The Story
Why it exists.
The beginning
Dzintars launched I Love Dancing in 2011 as part of an expanding "I Love" collection. The fragrance was built around the concept of dancing, not the polished kind, but the kind where the room tilts. The composition opens with sparkling citrus that catches the light, moving into a floral heart where gardenia and neroli interplay in a dance of their own. The warm honeyed quality adds richness and depth, while the base settles into soft musks and woods that linger on the skin, giving the scent a sense of momentum that carries from evening into night. There is something kinetic about how the notes move together, each layer nudging the next forward.

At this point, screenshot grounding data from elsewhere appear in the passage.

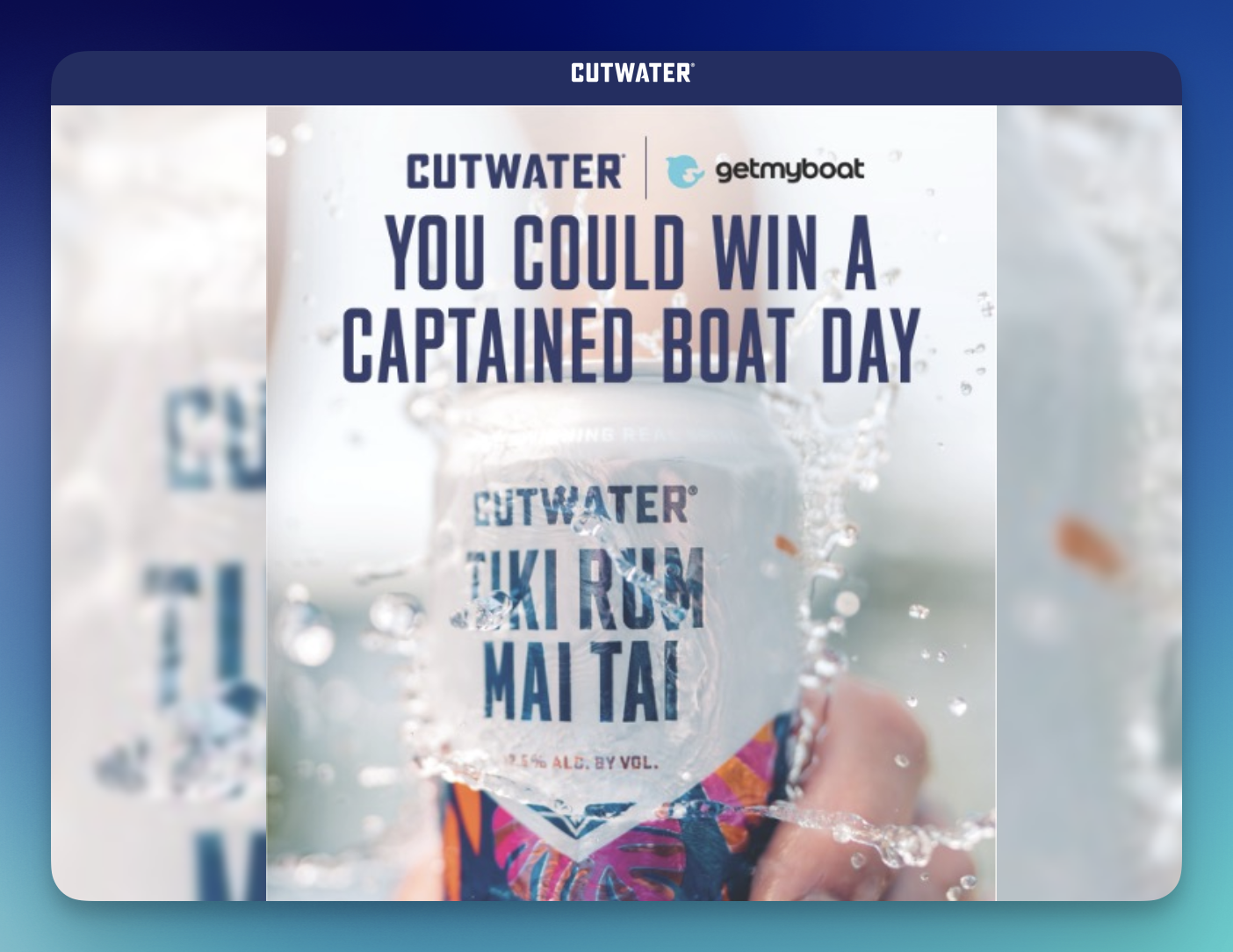1233x952 pixels.
Task: Select the navy Cutwater logo in the banner
Action: (516, 171)
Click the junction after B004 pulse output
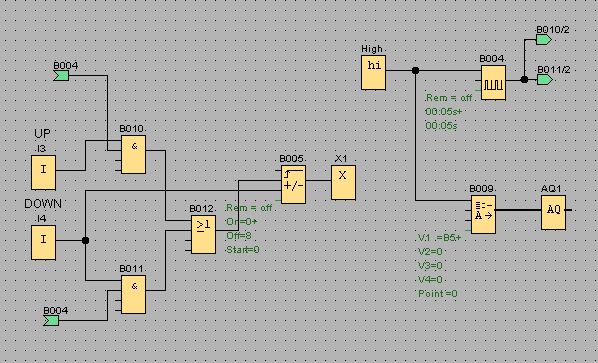Screen dimensions: 598x363 [x=524, y=79]
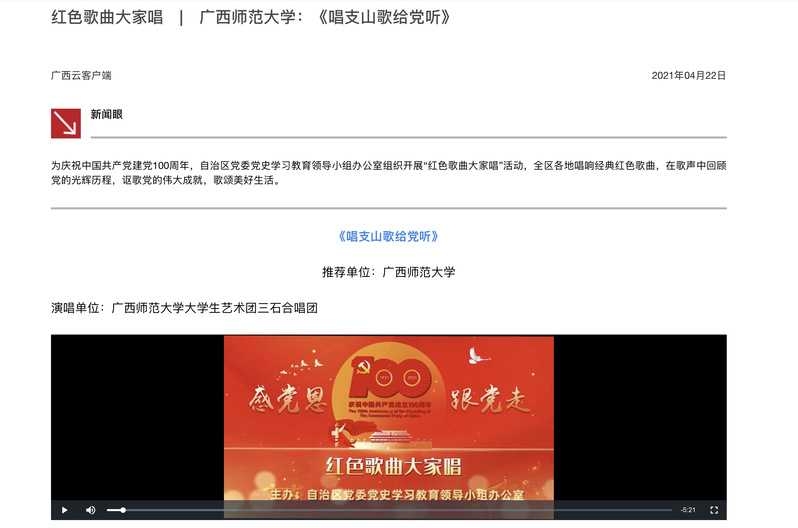
Task: Click the source label 广西云客户端
Action: [x=81, y=75]
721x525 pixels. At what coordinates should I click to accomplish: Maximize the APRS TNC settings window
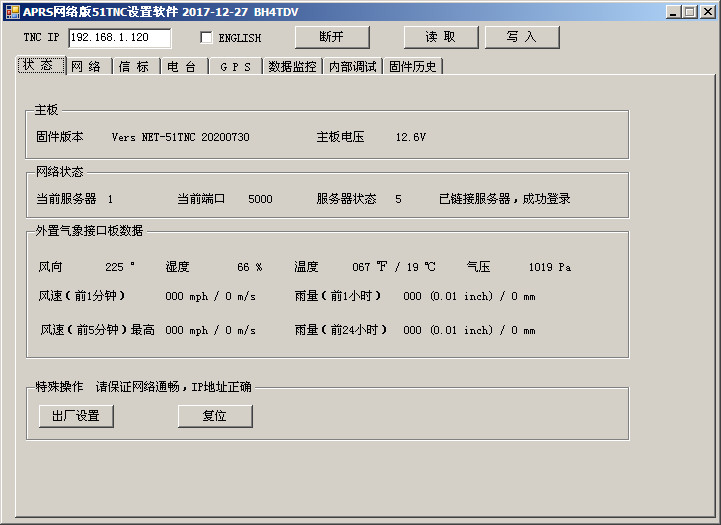(x=689, y=11)
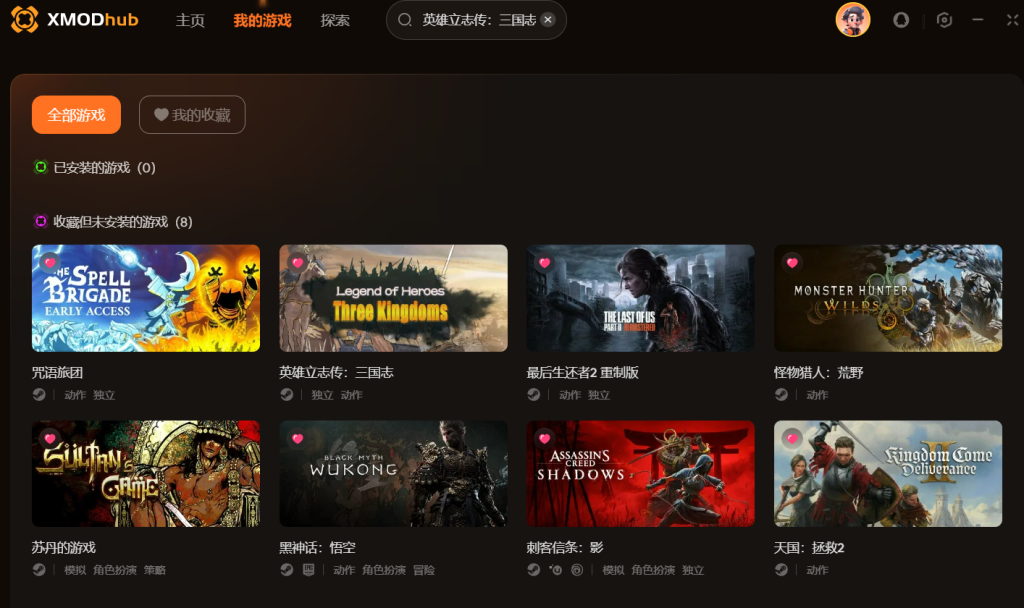This screenshot has width=1024, height=608.
Task: Show 我的收藏 favorites list
Action: click(192, 115)
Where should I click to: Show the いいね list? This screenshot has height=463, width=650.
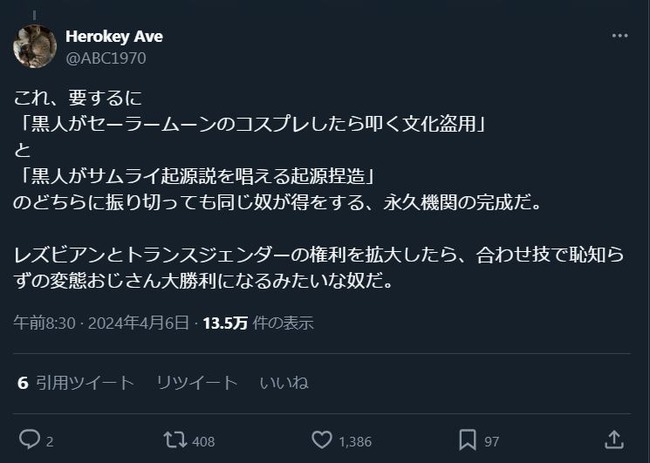click(283, 383)
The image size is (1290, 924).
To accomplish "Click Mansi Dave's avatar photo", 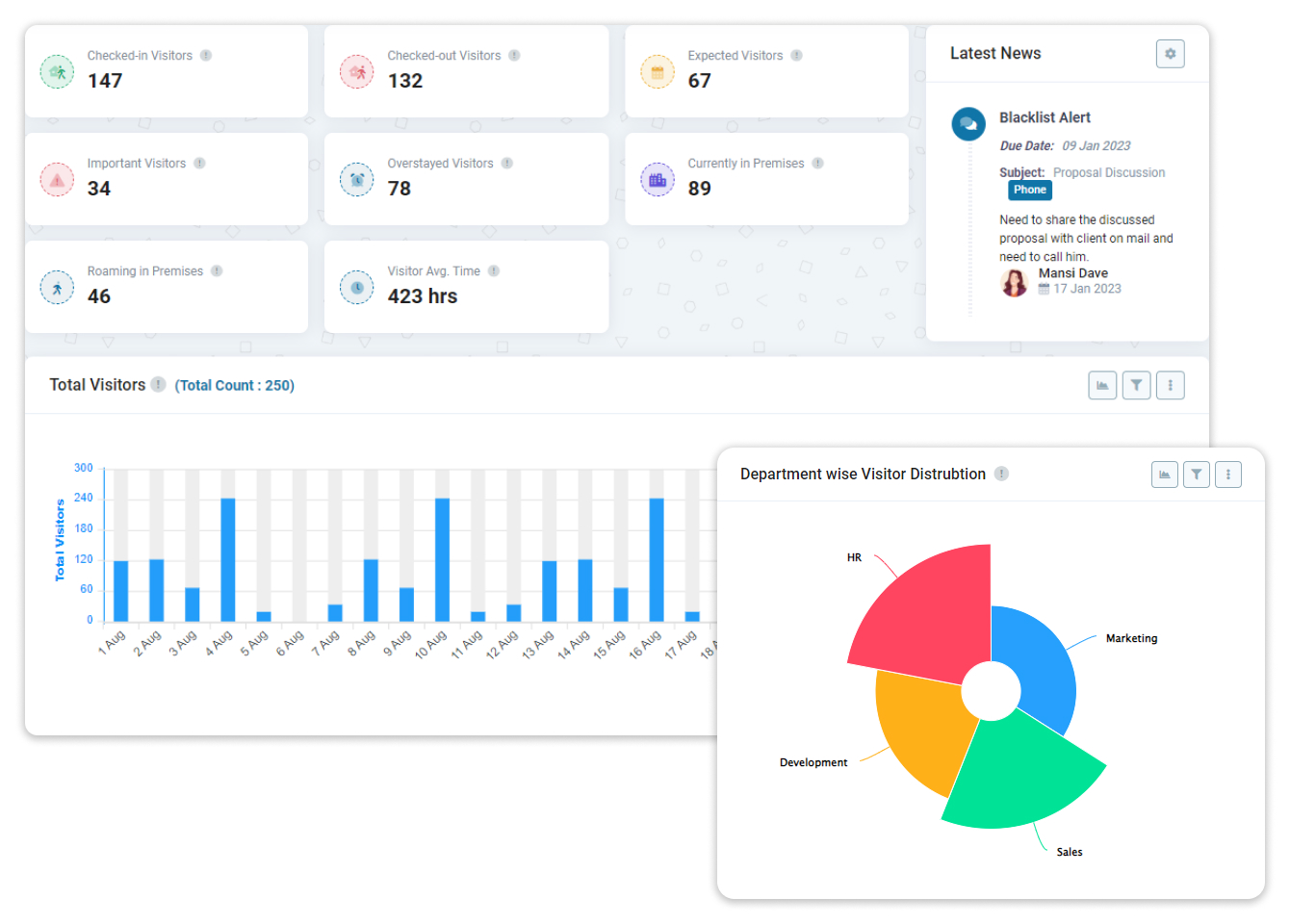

What makes I Love Dancing unusual is its honey-lactone axis. Most white floral compositions lean on indolic gardenia or heady jasmine as the anchor; here, honey bridges the gap between the fresh opening and the warmer base, creating a composition that doesn't cleanly separate clean from sweet. The woody notes don't announce themselves, they arrive quietly and stay. For a fragrance positioned around dancing, the structure has surprisingly good posture. It's not scattered or chaotic. It's sweet with somewhere to go.
The evolution
The opening arrives on a breath of neroli and gardenia, clean, slightly green, the aldehydic flash that makes white florals feel electric before they soften. Within minutes the honey thickens. It's not syrupy or edible-honey in the gourmand sense; it reads warmer, almost waxy, like something alive. Jasmine and rose push through as the gardenia settles, and the composition enters its middle act with unexpected richness. This is where most wearers either fall in or check out, the animalic undertone surfaces here, a skin-quality that reads differently on different people. On some it smells like warm skin hours later. On others it reads as civet-adjacent. The drydown strips back to musk and something faintly woody, clean but not antiseptic. The linger is real. It stays close, not projecting outward, but holding on.
Cultural impact
I Love Dancing occupies an interesting position in the Dzintars catalogue: a discontinued fragrance in a collection of themed releases, still sought by collectors in Eastern Europe who remember it from its original run. The 2011 launch brought something distinctive to the market, a fragrance that carved out its own space among more conventional offerings. For wearers who found it, it became a signature. For those who missed the window, the discontinuation made it harder to find and more interesting to talk about.